Goliardic songs

Goliardic songs gōlēärˈdĭk [key], Late Latin poetry of the “wandering scholars,” or Goliards. The Goliards included university students who went from one European university to another, scholars who had completed their studies but were unable to buy benefices (ecclesiastical offices), unfrocked priests, runaway monks, and clerks. They begged and sang their way from place to place. Their existence is seen as a reaction against the medieval ascetic ideal and as evidence of the decline in popularity of the increasingly rigorous church. First appearing in large numbers in the 11th cent., the vagi or vagantes multiplied into a horde of unruly vagabonds. It was formerly believed that in the 13th cent. they joined to form a burlesque religious order, but it is now thought that the ordo vagorum, with its legendary archpoet Bishop Golias (Goliath) as grand master, was a literary fiction.

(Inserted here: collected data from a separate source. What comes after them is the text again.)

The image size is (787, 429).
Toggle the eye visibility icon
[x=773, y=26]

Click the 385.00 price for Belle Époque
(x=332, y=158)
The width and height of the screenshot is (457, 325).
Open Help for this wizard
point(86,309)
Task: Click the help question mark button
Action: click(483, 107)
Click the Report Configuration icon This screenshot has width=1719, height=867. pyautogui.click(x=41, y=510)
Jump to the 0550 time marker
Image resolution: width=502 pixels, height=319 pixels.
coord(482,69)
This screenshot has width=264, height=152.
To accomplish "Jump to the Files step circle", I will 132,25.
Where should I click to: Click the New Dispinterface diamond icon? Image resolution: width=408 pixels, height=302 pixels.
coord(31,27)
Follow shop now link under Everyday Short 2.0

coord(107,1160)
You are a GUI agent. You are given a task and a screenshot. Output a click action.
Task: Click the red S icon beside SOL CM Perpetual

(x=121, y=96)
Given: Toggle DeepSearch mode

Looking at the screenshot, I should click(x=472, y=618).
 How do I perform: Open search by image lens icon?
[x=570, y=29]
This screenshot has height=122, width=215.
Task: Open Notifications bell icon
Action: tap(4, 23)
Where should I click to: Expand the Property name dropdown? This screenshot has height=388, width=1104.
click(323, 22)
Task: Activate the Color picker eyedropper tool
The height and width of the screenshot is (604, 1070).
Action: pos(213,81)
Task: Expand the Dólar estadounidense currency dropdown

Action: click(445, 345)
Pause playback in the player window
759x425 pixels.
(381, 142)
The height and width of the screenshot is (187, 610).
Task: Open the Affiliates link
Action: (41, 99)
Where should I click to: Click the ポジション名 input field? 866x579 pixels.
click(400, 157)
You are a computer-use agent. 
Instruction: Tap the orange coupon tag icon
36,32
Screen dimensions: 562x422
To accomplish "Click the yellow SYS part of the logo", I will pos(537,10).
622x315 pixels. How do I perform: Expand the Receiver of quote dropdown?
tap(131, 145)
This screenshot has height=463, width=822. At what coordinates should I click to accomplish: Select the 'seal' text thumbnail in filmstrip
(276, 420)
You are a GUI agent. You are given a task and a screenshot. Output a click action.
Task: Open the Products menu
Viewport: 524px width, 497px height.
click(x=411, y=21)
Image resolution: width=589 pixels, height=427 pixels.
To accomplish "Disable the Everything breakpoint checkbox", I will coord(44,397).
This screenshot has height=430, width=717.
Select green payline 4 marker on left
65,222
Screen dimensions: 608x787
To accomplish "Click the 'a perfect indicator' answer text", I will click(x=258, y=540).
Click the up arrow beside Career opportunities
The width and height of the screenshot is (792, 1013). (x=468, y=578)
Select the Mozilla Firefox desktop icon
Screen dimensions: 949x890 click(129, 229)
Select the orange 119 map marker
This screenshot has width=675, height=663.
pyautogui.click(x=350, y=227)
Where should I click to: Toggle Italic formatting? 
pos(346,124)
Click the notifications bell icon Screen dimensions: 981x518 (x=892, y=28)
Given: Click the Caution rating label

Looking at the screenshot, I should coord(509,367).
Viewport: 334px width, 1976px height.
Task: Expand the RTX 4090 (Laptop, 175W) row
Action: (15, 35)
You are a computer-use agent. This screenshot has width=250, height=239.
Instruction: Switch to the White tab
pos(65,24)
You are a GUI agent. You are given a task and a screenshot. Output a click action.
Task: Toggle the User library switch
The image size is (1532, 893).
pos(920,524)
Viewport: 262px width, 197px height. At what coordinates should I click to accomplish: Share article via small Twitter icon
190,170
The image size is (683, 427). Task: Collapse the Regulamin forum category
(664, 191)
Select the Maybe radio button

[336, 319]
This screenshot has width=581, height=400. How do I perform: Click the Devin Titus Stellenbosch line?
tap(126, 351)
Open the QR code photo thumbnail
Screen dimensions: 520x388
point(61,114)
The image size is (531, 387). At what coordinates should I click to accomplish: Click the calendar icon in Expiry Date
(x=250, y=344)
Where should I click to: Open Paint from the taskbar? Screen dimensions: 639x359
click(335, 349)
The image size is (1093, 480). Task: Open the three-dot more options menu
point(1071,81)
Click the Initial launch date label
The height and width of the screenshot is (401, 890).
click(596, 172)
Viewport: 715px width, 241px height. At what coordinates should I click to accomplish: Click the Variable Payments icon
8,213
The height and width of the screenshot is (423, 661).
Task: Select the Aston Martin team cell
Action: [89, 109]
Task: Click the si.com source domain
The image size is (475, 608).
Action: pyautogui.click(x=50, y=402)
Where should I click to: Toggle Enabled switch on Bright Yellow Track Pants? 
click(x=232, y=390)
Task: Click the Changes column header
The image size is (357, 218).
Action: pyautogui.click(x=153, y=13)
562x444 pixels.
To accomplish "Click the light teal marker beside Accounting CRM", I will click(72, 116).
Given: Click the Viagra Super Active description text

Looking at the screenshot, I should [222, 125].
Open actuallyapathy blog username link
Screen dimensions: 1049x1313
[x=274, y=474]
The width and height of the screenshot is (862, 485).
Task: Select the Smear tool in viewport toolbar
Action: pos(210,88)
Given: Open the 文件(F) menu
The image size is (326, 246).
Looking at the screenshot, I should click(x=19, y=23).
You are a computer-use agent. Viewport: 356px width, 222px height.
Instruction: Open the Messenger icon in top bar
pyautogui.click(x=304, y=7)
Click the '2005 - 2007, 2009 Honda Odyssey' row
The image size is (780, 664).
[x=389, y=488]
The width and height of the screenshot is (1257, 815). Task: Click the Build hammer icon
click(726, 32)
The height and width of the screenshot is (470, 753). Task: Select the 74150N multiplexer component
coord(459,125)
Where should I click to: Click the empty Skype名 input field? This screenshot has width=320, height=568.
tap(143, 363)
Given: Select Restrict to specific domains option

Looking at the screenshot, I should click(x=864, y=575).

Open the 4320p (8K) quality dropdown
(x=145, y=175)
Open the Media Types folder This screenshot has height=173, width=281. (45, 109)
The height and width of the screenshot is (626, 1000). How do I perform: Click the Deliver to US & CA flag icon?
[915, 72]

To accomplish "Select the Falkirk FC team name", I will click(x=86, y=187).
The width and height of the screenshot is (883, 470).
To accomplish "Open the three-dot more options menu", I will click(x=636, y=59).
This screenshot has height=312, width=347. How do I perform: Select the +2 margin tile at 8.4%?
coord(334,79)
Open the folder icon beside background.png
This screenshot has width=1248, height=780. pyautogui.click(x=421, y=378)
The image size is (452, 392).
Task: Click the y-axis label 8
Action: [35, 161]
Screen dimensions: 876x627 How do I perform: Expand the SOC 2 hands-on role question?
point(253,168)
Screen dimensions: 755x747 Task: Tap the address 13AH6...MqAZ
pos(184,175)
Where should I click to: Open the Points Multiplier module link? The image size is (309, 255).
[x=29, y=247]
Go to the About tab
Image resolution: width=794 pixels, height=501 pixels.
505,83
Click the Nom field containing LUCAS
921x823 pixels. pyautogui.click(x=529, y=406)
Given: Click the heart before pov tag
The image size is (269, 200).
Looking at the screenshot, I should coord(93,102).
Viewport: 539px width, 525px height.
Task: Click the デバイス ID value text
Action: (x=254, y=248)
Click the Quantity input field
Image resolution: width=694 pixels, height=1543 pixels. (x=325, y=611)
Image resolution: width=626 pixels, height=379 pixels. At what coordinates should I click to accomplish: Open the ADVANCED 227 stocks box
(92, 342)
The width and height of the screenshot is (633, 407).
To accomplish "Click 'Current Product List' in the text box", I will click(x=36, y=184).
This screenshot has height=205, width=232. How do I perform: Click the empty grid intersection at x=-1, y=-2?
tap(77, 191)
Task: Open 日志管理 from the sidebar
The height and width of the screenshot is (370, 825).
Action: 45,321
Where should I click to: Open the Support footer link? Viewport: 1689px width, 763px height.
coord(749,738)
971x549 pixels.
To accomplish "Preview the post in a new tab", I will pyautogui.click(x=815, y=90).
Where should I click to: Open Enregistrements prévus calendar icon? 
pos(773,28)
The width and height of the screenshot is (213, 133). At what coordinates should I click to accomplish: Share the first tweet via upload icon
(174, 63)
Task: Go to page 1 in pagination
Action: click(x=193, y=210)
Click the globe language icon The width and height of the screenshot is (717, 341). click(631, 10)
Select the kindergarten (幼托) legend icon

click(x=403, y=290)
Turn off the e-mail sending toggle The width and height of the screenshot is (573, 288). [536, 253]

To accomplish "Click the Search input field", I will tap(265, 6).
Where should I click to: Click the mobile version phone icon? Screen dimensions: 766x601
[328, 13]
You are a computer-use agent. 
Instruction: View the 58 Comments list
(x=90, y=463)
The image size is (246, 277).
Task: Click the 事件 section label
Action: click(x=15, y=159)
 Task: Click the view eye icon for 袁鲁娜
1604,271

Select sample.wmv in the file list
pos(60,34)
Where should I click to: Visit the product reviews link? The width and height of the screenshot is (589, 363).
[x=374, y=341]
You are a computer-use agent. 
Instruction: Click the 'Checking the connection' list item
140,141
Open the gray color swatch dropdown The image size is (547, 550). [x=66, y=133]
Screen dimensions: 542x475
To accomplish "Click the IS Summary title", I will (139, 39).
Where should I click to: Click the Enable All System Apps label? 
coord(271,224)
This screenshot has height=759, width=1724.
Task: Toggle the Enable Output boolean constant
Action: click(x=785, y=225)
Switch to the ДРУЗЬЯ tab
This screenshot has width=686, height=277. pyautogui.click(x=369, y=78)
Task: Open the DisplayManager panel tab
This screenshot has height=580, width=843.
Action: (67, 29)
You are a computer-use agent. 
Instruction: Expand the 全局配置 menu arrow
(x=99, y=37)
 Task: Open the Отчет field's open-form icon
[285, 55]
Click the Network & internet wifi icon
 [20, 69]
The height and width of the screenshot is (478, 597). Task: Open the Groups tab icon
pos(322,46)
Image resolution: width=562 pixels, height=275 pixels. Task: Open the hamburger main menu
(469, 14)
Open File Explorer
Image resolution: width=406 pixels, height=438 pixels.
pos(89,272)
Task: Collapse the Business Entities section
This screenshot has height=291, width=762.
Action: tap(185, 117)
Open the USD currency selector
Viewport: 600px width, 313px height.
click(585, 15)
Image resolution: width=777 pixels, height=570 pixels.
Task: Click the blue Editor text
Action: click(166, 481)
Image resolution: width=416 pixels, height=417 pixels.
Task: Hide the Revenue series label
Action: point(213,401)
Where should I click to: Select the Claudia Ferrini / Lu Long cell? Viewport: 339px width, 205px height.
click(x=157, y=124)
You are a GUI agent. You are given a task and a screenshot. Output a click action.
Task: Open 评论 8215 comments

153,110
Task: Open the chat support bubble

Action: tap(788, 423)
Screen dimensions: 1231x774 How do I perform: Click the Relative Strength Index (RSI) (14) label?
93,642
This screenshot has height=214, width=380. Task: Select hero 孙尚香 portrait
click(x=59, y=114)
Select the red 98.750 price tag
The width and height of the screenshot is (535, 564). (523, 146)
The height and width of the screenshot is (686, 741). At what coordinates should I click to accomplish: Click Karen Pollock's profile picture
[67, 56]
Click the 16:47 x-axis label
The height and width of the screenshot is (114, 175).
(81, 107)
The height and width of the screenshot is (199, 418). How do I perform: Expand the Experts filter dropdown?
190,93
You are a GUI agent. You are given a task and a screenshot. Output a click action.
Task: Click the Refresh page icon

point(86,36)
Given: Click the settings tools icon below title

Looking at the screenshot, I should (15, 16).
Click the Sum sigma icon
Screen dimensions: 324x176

The name Goliards may have derived from this same Golias. Although the church began (c.1230) to take measures against the Goliards, later church edicts against them testify to their continued, though dwindled, existence. The scandal associated with the Goliards should not obscure the merits of their verse. Their songs, in lilting bastard Latin verse with stressed rhymes, mimic the form of medieval hymns. They include lusty paeans to love and wine and the vagabond life as well as skillful attacks on the immorality of church life and churchmen. Although most of the songs are anonymous or bear pseudonyms, some of the best are attributed to Archipoeta, or the Archpoet (fl. 1161–65), and others to Primus, who was Hugo d'Orléans (fl. early 12th cent.). Many were formerly wrongly attributed to Walter Map. The songs are often called carmina burana, after the title of the collection found in the abbey of Benediktbeuern and edited by J. A. Schmeller (4th ed. 1907). Widely collected and edited, the songs appear in English translation in The Cambridge Songs (ed. by Karl Breul, 1915), J. A. Symonds, Wine, Women, and Song (1884), H. J. Waddell, Mediaeval Latin Lyrics (rev. ed. 1933), and G. F. Whicher, The Goliard Poets (1949). Carl Orff set many of them to music simply and impressively in a secular cantata entitled Carmina burana (1937).